### Work to be completed
Filter the entries for the word "Viewport". Copy each line that has it.

### Stored items from a collection
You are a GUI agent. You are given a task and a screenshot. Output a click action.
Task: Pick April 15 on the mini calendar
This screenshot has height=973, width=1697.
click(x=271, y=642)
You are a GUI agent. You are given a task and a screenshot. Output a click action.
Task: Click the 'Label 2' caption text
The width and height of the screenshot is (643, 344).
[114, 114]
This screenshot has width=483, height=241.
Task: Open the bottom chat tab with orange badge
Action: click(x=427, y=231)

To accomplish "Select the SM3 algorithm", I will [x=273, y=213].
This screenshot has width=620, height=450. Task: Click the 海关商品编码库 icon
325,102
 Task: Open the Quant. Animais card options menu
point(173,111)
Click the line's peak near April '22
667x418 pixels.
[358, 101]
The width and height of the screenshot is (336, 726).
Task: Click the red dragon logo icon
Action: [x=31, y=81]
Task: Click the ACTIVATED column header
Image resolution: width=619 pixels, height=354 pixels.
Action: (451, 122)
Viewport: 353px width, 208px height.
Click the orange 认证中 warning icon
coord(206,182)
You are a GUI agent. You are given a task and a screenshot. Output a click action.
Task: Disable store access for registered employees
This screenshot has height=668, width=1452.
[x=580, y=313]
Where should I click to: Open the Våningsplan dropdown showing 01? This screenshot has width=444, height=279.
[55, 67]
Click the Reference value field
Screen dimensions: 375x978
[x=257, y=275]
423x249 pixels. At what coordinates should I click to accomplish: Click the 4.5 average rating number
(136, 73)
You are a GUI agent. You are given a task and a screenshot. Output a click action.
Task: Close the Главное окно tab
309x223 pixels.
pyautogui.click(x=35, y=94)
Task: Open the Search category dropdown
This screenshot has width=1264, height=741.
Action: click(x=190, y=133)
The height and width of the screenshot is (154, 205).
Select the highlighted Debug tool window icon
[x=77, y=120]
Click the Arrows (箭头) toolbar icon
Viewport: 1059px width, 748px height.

### Your solution
Viewport: 353px width, 208px height.
Viewport: 1059px width, 748px height.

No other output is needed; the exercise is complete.